Dataset excerpts:
----

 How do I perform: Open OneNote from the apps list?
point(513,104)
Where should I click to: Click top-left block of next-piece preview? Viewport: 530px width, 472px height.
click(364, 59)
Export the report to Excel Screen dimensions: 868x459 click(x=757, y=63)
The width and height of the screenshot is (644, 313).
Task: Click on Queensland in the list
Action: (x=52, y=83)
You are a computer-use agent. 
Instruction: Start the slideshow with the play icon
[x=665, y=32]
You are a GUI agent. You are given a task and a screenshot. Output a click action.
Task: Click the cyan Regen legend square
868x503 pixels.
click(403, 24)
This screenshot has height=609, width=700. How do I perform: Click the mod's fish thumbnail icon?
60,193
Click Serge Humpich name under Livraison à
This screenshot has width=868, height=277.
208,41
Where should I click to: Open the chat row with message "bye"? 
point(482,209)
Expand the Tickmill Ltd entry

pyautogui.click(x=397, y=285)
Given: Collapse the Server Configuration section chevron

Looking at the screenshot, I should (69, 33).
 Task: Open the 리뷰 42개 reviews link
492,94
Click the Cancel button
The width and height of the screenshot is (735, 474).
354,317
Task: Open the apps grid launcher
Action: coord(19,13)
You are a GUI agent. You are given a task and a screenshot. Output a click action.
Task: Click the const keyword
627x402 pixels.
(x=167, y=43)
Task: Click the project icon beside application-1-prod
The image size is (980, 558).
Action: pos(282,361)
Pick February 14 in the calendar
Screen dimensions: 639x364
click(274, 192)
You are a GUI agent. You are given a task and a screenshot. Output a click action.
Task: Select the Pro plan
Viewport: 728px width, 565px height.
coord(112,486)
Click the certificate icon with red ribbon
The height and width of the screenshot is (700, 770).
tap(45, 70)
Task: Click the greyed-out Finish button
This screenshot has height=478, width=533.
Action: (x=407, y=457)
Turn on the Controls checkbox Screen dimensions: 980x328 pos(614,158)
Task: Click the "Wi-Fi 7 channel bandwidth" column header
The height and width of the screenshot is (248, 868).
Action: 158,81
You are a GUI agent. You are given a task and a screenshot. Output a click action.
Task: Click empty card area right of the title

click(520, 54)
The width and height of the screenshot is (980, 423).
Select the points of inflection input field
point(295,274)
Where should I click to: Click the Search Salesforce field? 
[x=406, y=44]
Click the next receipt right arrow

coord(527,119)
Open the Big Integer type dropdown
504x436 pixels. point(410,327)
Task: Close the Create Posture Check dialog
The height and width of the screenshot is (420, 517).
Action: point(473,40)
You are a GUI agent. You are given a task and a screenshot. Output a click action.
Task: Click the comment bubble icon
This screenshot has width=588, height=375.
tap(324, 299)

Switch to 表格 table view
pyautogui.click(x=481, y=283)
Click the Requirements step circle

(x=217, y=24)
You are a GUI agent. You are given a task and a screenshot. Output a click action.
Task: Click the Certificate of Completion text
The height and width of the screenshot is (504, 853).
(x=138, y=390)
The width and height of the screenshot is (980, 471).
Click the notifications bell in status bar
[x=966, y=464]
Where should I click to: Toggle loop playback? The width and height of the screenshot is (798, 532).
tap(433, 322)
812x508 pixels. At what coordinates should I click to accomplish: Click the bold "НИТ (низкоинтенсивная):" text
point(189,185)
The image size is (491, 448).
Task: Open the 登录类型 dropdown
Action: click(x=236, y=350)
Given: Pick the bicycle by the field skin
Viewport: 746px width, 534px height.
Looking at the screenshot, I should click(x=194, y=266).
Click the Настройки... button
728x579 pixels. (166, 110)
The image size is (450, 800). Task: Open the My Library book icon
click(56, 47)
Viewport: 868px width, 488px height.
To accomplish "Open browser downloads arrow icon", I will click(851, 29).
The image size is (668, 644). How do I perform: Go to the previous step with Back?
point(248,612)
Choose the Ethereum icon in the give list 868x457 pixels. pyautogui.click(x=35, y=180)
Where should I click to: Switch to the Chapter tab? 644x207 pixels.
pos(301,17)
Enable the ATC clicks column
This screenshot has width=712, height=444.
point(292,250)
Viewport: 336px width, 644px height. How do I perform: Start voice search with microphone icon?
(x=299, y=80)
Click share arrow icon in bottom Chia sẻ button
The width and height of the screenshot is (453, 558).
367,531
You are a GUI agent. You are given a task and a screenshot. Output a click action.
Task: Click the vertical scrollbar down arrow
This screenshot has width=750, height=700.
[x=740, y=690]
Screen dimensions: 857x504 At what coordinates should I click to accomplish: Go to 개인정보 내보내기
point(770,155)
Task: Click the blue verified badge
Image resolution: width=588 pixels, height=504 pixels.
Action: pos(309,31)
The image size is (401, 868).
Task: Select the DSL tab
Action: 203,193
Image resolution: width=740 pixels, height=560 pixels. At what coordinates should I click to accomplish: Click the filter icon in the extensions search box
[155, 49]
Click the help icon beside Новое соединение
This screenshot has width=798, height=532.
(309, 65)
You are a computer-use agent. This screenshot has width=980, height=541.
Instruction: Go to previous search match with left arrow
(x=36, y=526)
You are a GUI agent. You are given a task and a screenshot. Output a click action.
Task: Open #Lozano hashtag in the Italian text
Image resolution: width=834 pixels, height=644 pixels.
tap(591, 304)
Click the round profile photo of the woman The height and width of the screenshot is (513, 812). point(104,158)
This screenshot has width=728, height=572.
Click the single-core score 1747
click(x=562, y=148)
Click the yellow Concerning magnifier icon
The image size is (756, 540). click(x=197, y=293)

----

→ Problem details: Restate the entries. Match them exactly.

→ Final answer:
 How do I perform: Open OneNote from the apps list?
point(513,104)
Where should I click to: Click top-left block of next-piece preview? Viewport: 530px width, 472px height.
click(364, 59)
Export the report to Excel Screen dimensions: 868x459 click(x=757, y=63)
The width and height of the screenshot is (644, 313).
Task: Click on Queensland in the list
Action: (x=52, y=83)
You are a computer-use agent. 
Instruction: Start the slideshow with the play icon
[x=665, y=32]
You are a GUI agent. You are given a task and a screenshot. Output a click action.
Task: Click the cyan Regen legend square
868x503 pixels.
click(403, 24)
This screenshot has height=609, width=700. How do I perform: Click the mod's fish thumbnail icon?
60,193
Click Serge Humpich name under Livraison à
This screenshot has width=868, height=277.
208,41
Where should I click to: Open the chat row with message "bye"? 
point(482,209)
Expand the Tickmill Ltd entry

pyautogui.click(x=397, y=285)
Given: Collapse the Server Configuration section chevron

Looking at the screenshot, I should (69, 33).
 Task: Open the 리뷰 42개 reviews link
492,94
Click the Cancel button
The width and height of the screenshot is (735, 474).
354,317
Task: Open the apps grid launcher
Action: coord(19,13)
You are a GUI agent. You are given a task and a screenshot. Output a click action.
Task: Click the const keyword
627x402 pixels.
(x=167, y=43)
Task: Click the project icon beside application-1-prod
The image size is (980, 558).
Action: pos(282,361)
Pick February 14 in the calendar
Screen dimensions: 639x364
click(274, 192)
You are a GUI agent. You are given a task and a screenshot. Output a click action.
Task: Select the Pro plan
Viewport: 728px width, 565px height.
coord(112,486)
Click the certificate icon with red ribbon
The height and width of the screenshot is (700, 770).
tap(45, 70)
Task: Click the greyed-out Finish button
This screenshot has height=478, width=533.
Action: (x=407, y=457)
Turn on the Controls checkbox Screen dimensions: 980x328 pos(614,158)
Task: Click the "Wi-Fi 7 channel bandwidth" column header
The height and width of the screenshot is (248, 868).
Action: 158,81
You are a GUI agent. You are given a task and a screenshot. Output a click action.
Task: Click empty card area right of the title

click(520, 54)
The width and height of the screenshot is (980, 423).
Select the points of inflection input field
point(295,274)
Where should I click to: Click the Search Salesforce field? 
[x=406, y=44]
Click the next receipt right arrow

coord(527,119)
Open the Big Integer type dropdown
504x436 pixels. point(410,327)
Task: Close the Create Posture Check dialog
The height and width of the screenshot is (420, 517).
Action: point(473,40)
You are a GUI agent. You are given a task and a screenshot. Output a click action.
Task: Click the comment bubble icon
This screenshot has width=588, height=375.
tap(324, 299)

Switch to 表格 table view
pyautogui.click(x=481, y=283)
Click the Requirements step circle

(x=217, y=24)
You are a GUI agent. You are given a task and a screenshot. Output a click action.
Task: Click the Certificate of Completion text
The height and width of the screenshot is (504, 853).
(x=138, y=390)
The width and height of the screenshot is (980, 471).
Click the notifications bell in status bar
[x=966, y=464]
Where should I click to: Toggle loop playback? The width and height of the screenshot is (798, 532).
tap(433, 322)
812x508 pixels. At what coordinates should I click to accomplish: Click the bold "НИТ (низкоинтенсивная):" text
point(189,185)
The image size is (491, 448).
Task: Open the 登录类型 dropdown
Action: click(x=236, y=350)
Given: Pick the bicycle by the field skin
Viewport: 746px width, 534px height.
Looking at the screenshot, I should click(x=194, y=266).
Click the Настройки... button
728x579 pixels. (166, 110)
The image size is (450, 800). Task: Open the My Library book icon
click(56, 47)
Viewport: 868px width, 488px height.
To accomplish "Open browser downloads arrow icon", I will click(851, 29).
The image size is (668, 644). How do I perform: Go to the previous step with Back?
point(248,612)
Choose the Ethereum icon in the give list 868x457 pixels. pyautogui.click(x=35, y=180)
Where should I click to: Switch to the Chapter tab? 644x207 pixels.
pos(301,17)
Enable the ATC clicks column
This screenshot has width=712, height=444.
point(292,250)
Viewport: 336px width, 644px height. How do I perform: Start voice search with microphone icon?
(x=299, y=80)
Click share arrow icon in bottom Chia sẻ button
The width and height of the screenshot is (453, 558).
367,531
You are a GUI agent. You are given a task and a screenshot. Output a click action.
Task: Click the vertical scrollbar down arrow
This screenshot has width=750, height=700.
[x=740, y=690]
Screen dimensions: 857x504 At what coordinates should I click to accomplish: Go to 개인정보 내보내기
point(770,155)
Task: Click the blue verified badge
Image resolution: width=588 pixels, height=504 pixels.
Action: pos(309,31)
The image size is (401, 868).
Task: Select the DSL tab
Action: 203,193
Image resolution: width=740 pixels, height=560 pixels. At what coordinates should I click to accomplish: Click the filter icon in the extensions search box
[155, 49]
Click the help icon beside Новое соединение
This screenshot has width=798, height=532.
(309, 65)
You are a computer-use agent. This screenshot has width=980, height=541.
Instruction: Go to previous search match with left arrow
(x=36, y=526)
You are a GUI agent. You are given a task and a screenshot. Output a click action.
Task: Open #Lozano hashtag in the Italian text
Image resolution: width=834 pixels, height=644 pixels.
tap(591, 304)
Click the round profile photo of the woman The height and width of the screenshot is (513, 812). point(104,158)
This screenshot has width=728, height=572.
Click the single-core score 1747
click(x=562, y=148)
Click the yellow Concerning magnifier icon
The image size is (756, 540). click(x=197, y=293)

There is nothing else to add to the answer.